Шамшину пришлось вызволять из вилюйской ссылки чиновника Александра Иванова, отправленного туда вместо пропагандиста Иванова же, но Аркадия. Тогда как Аркадий, воспользовавшись жандармской оплошностью, исчез и пописывает статейки в революционной газете «Общее дело», издающейся в Женеве. Наверное, и живет теперь в тех благословенных краях. Вместо некоего Власова в костромскую глушь загнали Власьева. Но и Власова, как понял, вникнув в дело, Иван Иванович, не за что было подвергать административной ссылке. Розыски Ивана Ивановича повергли жандармских чиновников в немалое смущение и неудовольствие. «Органы не ошибаются». На Руси эта истина верна еще со времен тайных и разбойных приказов. И очень не любят, когда люди, к сыску не причастные, суют нос в их дела. Но тут уж против Лориса не попрешь.
Зато в чем обнаружил Шамшин идеальный порядок, так это в слежке за высшими государственными чиновниками. Тут и агентура щедро оплачивалась, и всякое лыко прилежно вписывалось в строку. Только оброни словечко – а оно вот где, поймано и записано в досье вашего высокопревосходительства. В своих еженедельных докладах императору шеф жандармов пересказывал все сведения о каждом министре, гофмейстере двора, губернаторе – любом сколько-нибудь значимом лице империи: кто нынче его любовница, какой анекдотец господин тайный советник рассказал на званом ужине у Валуевых, в какую смешную историю влип директор департамента, явившись к министру: стал подавать бумаги на подпись, а у него пуговка оторвалась, и несчастный не нашел ничего лучшего, как пытаться ее поймать… Любил царь-батюшка такие истории.
Но Лорис-Меликова эта сторона жандармского усердия вывела из себя.
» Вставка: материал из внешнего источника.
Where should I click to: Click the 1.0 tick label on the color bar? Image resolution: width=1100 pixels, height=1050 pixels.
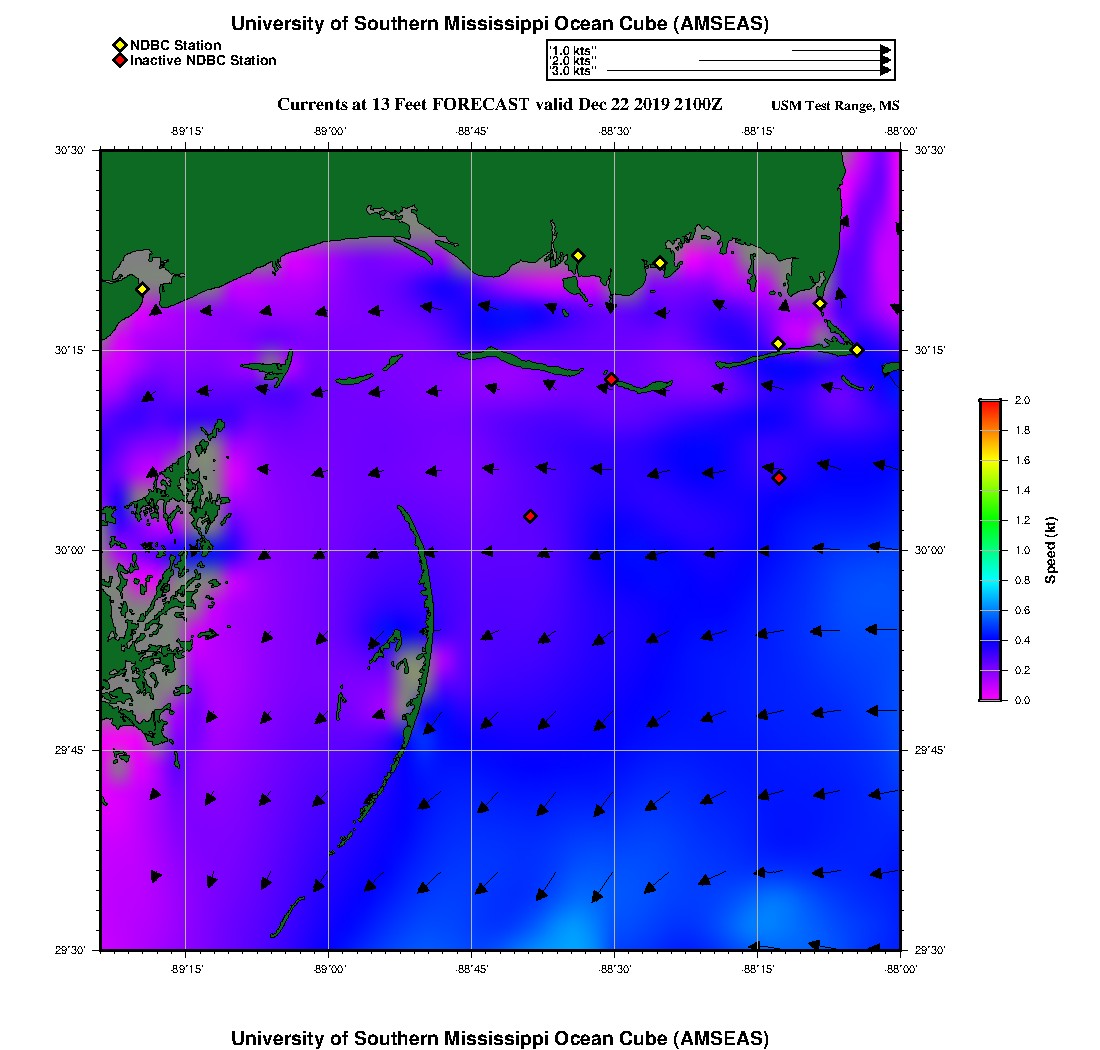[x=1022, y=550]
Он, конечно, подозревал, что жизнь российских генералов этому ведомству интереснее, чем поиски неуловимых революционеров, за годы гонений прекрасно обучившихся искусству конспирации, но ему и в голову не приходило, что сыск собственно в правительственных кругах поставлен на такую широкую ногу и не дает никаких сбоев: имена агентов неизвестны даже самому шефу жандармов, а оплачиваются их услуги куда как выше несчастного филера, приставленного к подозреваемому в терроризме. Так ловко поставил дело в свое время еще граф Петр Шувалов.
Доклад сенатора Шамшина об итогах ревизии III Отделения был готов к исходу июля. К этому времени Верховная распорядительная комиссия, по мнению ее начальника, уже исчерпала себя. Позиции самого Лорис-Меликова за минувшие месяцы достаточно окрепли – император доверял ему больше, чем когда-то любимейшему другу своему, покойному Якову Ивановичу Ростовцову, с которым в свое время провел Крестьянскую реформу, о чем сам говаривал ему неоднократно. Пришла пора действовать широко. И быстро! Как ни велика твоя власть, но ты временщик. Выскочит из-за угла какой-нибудь дурак с пистолетом – вот и все!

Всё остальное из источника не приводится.